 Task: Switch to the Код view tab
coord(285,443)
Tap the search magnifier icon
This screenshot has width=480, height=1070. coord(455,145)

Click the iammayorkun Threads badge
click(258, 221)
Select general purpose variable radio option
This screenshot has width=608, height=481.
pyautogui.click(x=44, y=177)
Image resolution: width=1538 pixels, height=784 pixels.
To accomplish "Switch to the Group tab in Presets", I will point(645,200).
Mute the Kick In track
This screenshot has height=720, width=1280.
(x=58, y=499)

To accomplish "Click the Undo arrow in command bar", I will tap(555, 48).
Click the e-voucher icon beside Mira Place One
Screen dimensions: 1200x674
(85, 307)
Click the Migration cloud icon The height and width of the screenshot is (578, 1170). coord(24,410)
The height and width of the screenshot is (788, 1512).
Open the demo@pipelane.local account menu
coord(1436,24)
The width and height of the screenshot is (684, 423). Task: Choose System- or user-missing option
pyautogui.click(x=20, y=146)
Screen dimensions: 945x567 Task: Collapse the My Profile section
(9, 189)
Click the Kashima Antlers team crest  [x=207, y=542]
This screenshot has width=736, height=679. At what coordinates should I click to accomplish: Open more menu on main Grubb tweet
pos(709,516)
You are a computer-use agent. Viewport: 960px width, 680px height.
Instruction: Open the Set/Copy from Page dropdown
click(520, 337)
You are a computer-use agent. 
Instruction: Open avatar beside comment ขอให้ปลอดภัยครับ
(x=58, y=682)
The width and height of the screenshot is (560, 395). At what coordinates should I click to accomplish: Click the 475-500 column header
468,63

» TASK PROMPT:
Each line of the entries holding the string "computer" should be found and copied.

» FINAL ANSWER:
You are a computer-use agent. Viewport: 960px width, 680px height.
You are a computer-use agent. 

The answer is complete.